Speaking of forever changes: perhaps it is the undue influence of Dave Sim’s glamourpuss– which, despite a queasy veer towards sexism/misogynism/whatever in issue number two, is the best pamphlet comic of the last few years– but I have become increasingly fascinated by the photorealist newspaper strips of the 1940s/50s/60s. The volumes of Leonard Starr’s Mary Perkins on Stage available from Classic Comics are a step in the right direction, but in this era in which every minor cartoonish strip gets gorgeous hardcovers, can’t us decent folk get a little Rip Kirby?
Other things which require collection pronto: new, readable translations of Hugo Pratt’s Corto Maltese, Pat Tourett and Jenny Butterworth’s Tiffany Jones and Jorge Longeron’s Friday Foster. C’mon Comics Industry, get cracking!
Also, breaking news: the sweetest post ever. By… Warren Ellis?
As we are wont to do, me and Andy Harrison got together and opted to journey towards one of the increasingly rare instances of Weird Garbage in Rhode Island which neither of us had previously visited; this turned out to be Hanton City in Smithfield. Directions from the Internet were awful and seemingly authored by drunken half-wits and cut-rate Englishmen, but we managed a sense of our intended destination.

The above map shows our point of entry: Lydia Ann Road off Douglas Pike, Route 7, in Smithfield. The thick red transparent line denotes the main route traveling through the woods; it quickly turns dirt. According to Topographical Maps and Internet Gossip, at some point it becomes Hanton City Trail. This is not to be mistaken with the other Hanton City Trail, an actual paved road that leads to nothing except Historical Cemetery 62 and ugly houses; there has been some confusion between Cemetery 62 and Cemetery 8, which I’ve put on the map. They’re different places. Same family name, though.

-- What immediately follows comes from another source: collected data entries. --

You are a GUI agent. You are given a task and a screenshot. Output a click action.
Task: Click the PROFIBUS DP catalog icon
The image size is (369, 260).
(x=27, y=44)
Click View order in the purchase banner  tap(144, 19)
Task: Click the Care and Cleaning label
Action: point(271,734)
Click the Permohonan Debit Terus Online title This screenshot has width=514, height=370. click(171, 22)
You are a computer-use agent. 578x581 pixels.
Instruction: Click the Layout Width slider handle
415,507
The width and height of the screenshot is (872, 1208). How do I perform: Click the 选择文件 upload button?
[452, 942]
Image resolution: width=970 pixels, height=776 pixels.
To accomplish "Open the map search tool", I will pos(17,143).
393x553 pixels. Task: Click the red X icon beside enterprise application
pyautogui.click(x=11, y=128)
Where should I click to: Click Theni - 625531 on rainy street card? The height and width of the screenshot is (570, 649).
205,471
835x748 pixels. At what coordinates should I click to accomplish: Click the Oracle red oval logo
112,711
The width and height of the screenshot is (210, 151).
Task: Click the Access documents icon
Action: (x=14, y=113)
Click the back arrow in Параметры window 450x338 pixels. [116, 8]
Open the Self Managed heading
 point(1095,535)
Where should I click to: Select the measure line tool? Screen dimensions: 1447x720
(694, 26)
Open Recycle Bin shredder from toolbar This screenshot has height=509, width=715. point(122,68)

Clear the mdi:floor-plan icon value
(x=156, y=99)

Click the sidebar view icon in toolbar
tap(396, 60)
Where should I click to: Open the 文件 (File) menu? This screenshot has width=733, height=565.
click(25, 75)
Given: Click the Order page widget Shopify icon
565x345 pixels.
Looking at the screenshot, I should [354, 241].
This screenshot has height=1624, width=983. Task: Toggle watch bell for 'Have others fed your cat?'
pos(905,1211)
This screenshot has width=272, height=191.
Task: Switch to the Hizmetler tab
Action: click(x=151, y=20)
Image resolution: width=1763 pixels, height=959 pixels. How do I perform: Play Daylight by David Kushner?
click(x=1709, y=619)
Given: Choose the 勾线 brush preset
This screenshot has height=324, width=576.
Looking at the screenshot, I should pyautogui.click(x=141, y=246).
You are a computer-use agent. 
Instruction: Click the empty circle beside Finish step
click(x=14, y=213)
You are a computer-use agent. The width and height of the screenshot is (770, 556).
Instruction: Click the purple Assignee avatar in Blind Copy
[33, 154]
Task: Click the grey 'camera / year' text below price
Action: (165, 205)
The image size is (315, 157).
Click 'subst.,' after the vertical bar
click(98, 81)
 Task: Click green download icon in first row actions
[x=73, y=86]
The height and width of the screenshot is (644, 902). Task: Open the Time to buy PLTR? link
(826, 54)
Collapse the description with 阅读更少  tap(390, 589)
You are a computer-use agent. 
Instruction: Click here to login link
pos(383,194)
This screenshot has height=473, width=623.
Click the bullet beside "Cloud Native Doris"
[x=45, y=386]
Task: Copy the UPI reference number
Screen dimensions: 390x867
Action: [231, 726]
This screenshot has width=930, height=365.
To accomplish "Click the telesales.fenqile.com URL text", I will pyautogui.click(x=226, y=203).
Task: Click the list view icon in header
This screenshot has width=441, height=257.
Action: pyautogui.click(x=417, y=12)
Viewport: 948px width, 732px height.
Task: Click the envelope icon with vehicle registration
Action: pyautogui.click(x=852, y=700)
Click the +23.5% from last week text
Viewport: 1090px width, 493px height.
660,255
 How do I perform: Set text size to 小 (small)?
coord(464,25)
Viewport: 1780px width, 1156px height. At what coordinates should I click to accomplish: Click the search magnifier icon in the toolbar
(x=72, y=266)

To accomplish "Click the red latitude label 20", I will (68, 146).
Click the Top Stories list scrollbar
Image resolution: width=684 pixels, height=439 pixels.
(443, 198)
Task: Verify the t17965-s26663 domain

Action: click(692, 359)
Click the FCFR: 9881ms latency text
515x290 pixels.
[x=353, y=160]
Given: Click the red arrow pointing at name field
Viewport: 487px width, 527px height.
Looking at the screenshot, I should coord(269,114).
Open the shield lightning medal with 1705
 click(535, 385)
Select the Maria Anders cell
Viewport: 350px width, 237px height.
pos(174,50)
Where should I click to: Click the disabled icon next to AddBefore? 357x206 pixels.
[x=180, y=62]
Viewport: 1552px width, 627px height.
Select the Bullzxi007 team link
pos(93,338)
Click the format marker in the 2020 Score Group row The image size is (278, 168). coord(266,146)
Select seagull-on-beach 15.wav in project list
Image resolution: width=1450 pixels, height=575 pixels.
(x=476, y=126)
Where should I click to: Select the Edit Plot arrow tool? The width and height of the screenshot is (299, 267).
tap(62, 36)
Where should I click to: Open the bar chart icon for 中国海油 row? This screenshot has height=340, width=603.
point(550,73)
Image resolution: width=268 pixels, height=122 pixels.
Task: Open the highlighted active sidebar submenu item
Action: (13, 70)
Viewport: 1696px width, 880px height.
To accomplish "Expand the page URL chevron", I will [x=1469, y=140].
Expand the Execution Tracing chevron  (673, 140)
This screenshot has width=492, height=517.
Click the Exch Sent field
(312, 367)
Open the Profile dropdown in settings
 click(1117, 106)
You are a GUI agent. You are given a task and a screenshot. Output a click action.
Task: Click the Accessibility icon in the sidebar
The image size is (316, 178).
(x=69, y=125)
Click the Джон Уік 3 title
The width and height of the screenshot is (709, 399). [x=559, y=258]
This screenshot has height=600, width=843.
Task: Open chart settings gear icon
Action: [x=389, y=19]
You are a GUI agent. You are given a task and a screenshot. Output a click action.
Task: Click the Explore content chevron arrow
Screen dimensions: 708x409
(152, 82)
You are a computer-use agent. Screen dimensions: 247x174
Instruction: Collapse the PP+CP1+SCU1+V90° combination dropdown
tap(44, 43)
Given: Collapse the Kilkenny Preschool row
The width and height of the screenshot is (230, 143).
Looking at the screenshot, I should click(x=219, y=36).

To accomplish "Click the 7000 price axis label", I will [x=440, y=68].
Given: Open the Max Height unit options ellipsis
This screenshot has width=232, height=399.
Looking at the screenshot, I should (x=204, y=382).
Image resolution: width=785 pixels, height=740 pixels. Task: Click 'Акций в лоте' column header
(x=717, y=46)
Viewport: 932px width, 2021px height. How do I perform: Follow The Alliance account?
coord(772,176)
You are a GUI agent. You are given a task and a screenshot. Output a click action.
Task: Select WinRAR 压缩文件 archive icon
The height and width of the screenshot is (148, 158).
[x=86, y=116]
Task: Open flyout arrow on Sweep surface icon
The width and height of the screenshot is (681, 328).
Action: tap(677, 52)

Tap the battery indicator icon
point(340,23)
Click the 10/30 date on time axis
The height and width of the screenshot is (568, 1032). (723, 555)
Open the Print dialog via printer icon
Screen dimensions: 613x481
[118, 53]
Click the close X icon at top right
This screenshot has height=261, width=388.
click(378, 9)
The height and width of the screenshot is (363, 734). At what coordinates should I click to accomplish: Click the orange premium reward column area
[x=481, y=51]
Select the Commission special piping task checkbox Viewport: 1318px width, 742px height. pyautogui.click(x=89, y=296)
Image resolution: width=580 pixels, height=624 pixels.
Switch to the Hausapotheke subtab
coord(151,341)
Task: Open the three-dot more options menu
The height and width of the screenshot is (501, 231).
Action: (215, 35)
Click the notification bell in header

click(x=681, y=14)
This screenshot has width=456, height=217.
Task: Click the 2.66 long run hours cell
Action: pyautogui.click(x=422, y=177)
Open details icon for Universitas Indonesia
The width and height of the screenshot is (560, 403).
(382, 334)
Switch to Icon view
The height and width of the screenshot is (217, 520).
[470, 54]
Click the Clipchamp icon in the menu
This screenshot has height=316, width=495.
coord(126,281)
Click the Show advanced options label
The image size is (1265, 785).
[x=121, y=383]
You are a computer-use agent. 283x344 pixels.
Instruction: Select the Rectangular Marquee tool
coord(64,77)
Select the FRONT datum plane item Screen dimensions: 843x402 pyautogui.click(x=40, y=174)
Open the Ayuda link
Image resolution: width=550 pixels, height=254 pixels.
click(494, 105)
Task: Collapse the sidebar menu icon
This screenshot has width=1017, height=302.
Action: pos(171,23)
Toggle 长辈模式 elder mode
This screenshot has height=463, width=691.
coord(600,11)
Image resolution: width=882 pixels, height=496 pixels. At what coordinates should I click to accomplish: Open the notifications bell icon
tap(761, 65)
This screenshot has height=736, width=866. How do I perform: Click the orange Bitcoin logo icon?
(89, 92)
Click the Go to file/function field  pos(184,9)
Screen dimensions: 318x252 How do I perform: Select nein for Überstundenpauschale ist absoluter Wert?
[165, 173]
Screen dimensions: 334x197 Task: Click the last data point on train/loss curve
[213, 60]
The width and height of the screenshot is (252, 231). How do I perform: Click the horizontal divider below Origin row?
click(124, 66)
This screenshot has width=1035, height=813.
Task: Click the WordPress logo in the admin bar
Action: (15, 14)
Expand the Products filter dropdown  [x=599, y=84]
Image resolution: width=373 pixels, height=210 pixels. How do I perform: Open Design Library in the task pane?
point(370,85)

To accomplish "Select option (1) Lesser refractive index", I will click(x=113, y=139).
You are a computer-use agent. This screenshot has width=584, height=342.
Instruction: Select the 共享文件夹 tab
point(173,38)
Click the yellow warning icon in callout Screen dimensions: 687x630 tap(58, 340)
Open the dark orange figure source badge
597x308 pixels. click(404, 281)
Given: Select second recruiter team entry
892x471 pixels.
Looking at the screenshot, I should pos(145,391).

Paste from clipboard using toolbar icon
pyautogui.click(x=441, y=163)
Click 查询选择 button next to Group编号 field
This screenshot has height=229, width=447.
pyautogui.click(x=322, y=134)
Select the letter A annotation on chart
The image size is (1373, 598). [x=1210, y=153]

As of this writing, the satellite image on Google Maps is older than that of Live Maps. Thus, it lacks any trace of the dominant feature of my helpful illustration: the enormous new road and construction that has been driven straight through the woods. It is quite possible that this has eliminated much of Hanton City. The construction is visible here, sort of, but what we found was far more advanced and complete.
Our first mistake was in ever being born. Our second was in visiting the area on the hottest day of Summer. We’re talking about 99 to 101 degrees and me and Harrison wandering around in the woods, looking for a Spook City that may not even exist; it’s unclear if we found anything. There were a few walls and apparent foundations, but they were so covered in debris and tree branches that it’s difficult to ascertain if they represented the real Hanton City, or were just old stone fences left over from Halcyon Dayes of Yore. The low point of this sweating exhaustathon was, as may be inferred from my illustration, when I got the car stuck; we’re talking full on stuck, with me revving the engine and Harrison pushing the stupid thing and the wheels not getting traction on the gravel. There was a snow shovel in the trunk, so we managed to dig our way out of the predicament; again, this was in 100 degree heat. Madness set in and we wandered around for another two or so hours, finding little but trash.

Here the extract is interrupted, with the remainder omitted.